--- ATTIVITÀ 1 ---
Estrai dal testo sulla giornata mondiale del gabinetto il passo compreso tra "L'importanza di chiamarsi" e "qualche questione importante.", estremi inclusi.
--- ATTIVITÀ 2 ---
Indica se ciascuna delle seguenti affermazioni concorda con il testo sulla giornata mondiale del gabinetto, rispondendo sì o no e citando le parole del testo che lo stabiliscono: (a) la giornata mondiale del gabinetto è stata approvata su proposta di Singapore; (b) secondo l'Oms, nel 2011 il colera ha colpito più di un milione di persone; (c) secondo l'Organizzazione mondiale della sanità, 783 milioni di persone non hanno accesso all'acqua potabile.
*** ESTRATTO DEL TESTO
CULTURA

L'importanza di chiamarsi gabinetto

Sul calendario dei laici, gli innumerevoli santi quotidiani sono ormai tutti sostituiti, più che dalle ricorrenze civili, dalle diverse  giornate della prevenzione e da quelle mondiali dedicate a qualche questione importante.

L’ultima in ordine d’arrivo è la giornata mondiale del gabinetto indetta dall’Onu per il prossimo 19 novembre approvata su proposta di Singapore ed è un riconoscimento ufficiale della campagna iniziata nel 2001 da world toilet day

Il delegato di Singapore si è dichiarato ben felice di ricevere battute scherzose sull’iniziativa, purché si ammetta che “un  tabù ha finora vietato un’aperta e seria discussione sui problemi sanitari e sul gabinetto nel mondo”.

In effetti il problema è molto serio e basta confrontare alcune cifre per capirne la portata quantitativa. Sei miliardi di persone utilizzano un telefono cellulare, ma 2,5 miliardi ancora non dispongono di servizi igienici adeguati. Tra i problemi più gravi rimane quello dell'infezione da colera che nel 2011, secondo l'Oms, ha colpito quasi 590.000 persone con il 60% dei casi registrati nei Caraibi, in particolare nella zona di Haiti. Secondo le stime dell'Organizzazione mondiale della sanità ci sono 783 milioni di persone che non hanno accesso all'acqua potabile. 

Si capisce allora come mai, a certe latitudini la banale diarrea mieta più vittime dell’Aids soprattutto in età pediatrica. Situazioni che periodicamente vengono denunciate dai volontari di Medici Senza Frontiere, dal Cuamm, dall’Unicef e dalle tante altre associazioni di cooperazione, ma che tendono a cadere nel dimenticatoio. Eppure non sono passati molti anni da quando per i nostri nonni in campagna il  “cesso” era una baracca di legno un po’ lontana da casa con un buco a perdere nel terreno. Chi è nato con l’acqua calda in casa e con la carta igienica a doppio strato vellutato e mille piani di convenienza non lo saprà di sicuro. Tuttavia non dovrebbe andar persa la memoria storica.
******
*** RACCOLTA DI VOCI
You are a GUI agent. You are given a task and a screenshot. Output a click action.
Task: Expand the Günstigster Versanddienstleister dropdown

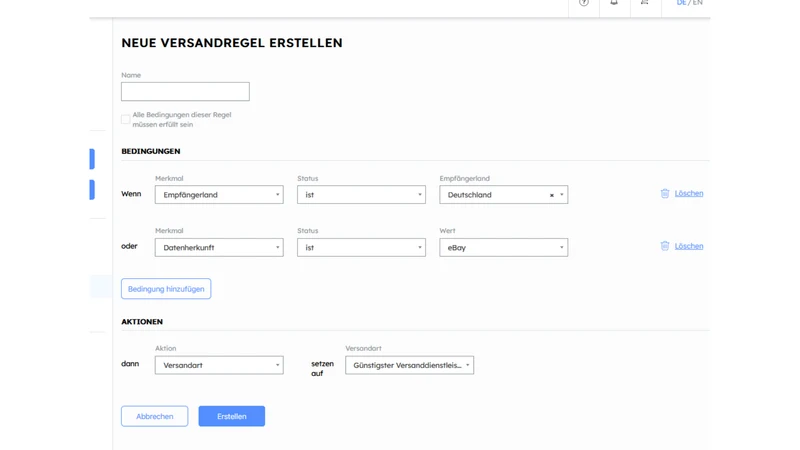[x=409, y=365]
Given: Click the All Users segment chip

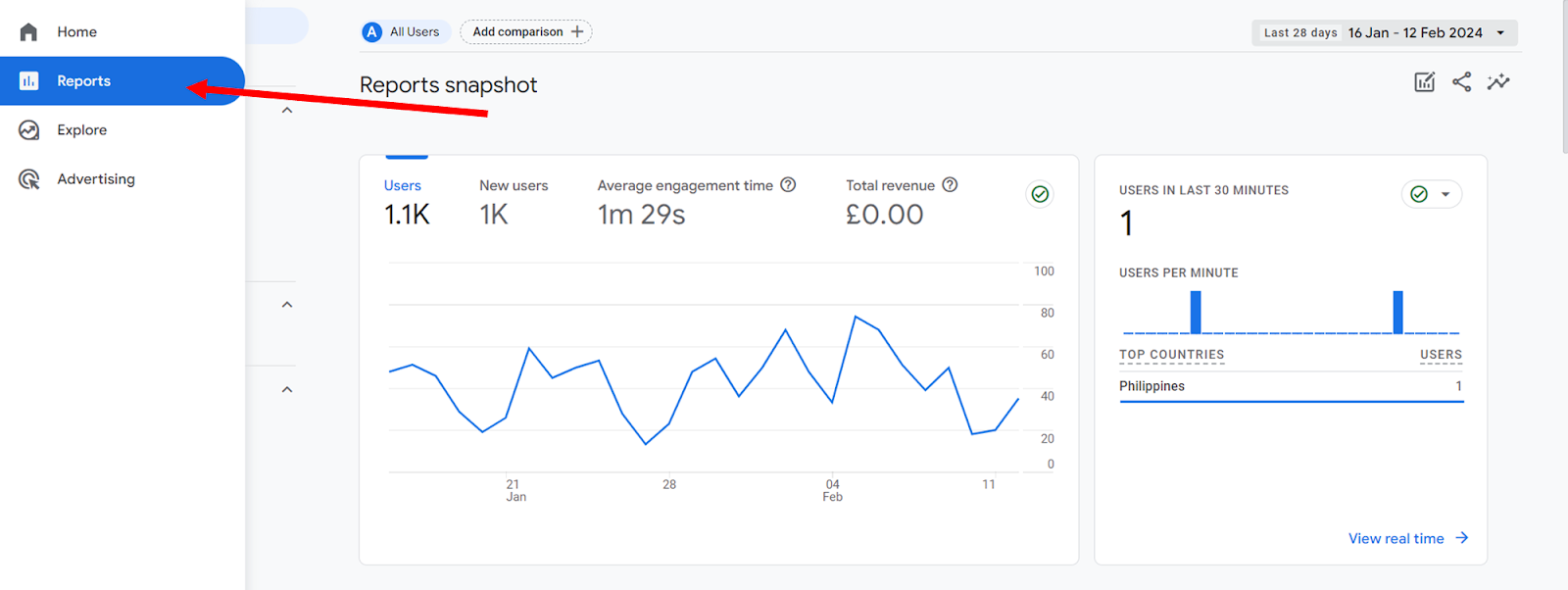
******
*** RACCOLTA DI VOCI
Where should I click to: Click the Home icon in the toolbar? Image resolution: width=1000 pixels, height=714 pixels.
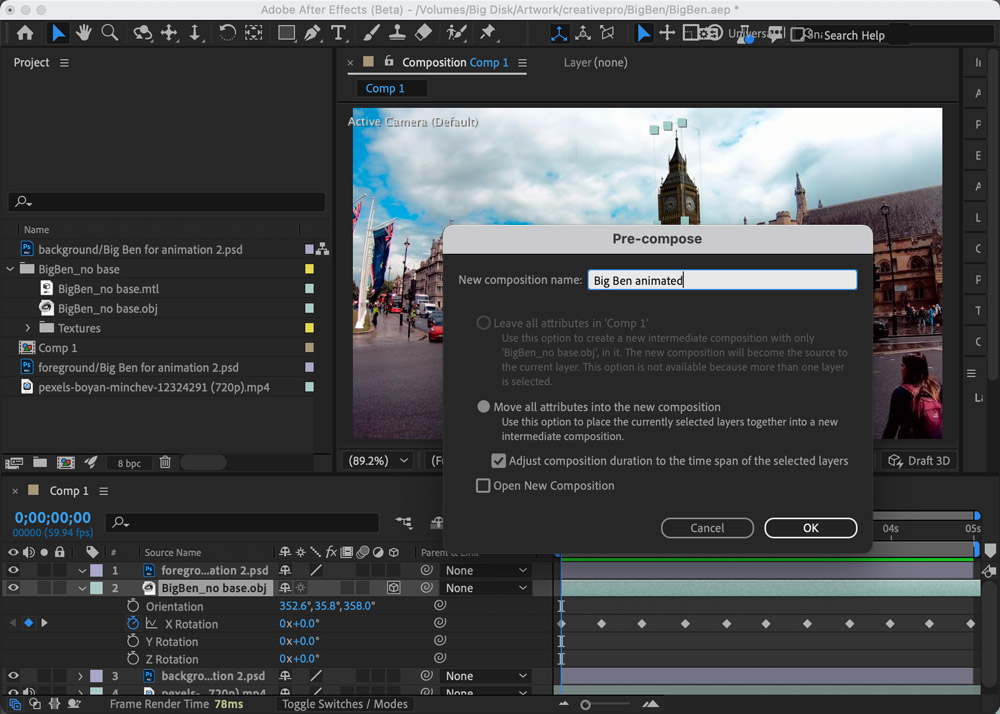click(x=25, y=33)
******
*** RACCOLTA DI VOCI
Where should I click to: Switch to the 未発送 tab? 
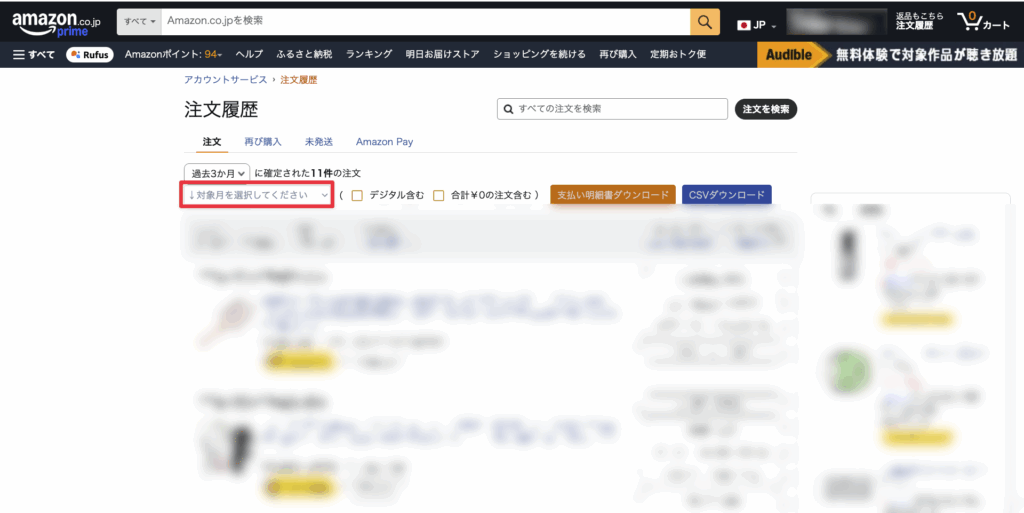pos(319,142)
******
--- SOLUZIONE ESERCIZIO 1 ---
L'importanza di chiamarsi gabinetto

Sul calendario dei laici, gli innumerevoli santi quotidiani sono ormai tutti sostituiti, più che dalle ricorrenze civili, dalle diverse  giornate della prevenzione e da quelle mondiali dedicate a qualche questione importante.

--- SOLUZIONE ESERCIZIO 2 ---
(a) Sì: "approvata su proposta di Singapore".
(b) No: "nel 2011, secondo l'Oms, ha colpito quasi 590.000 persone".
(c) Sì: "ci sono 783 milioni di persone che non hanno accesso all'acqua potabile".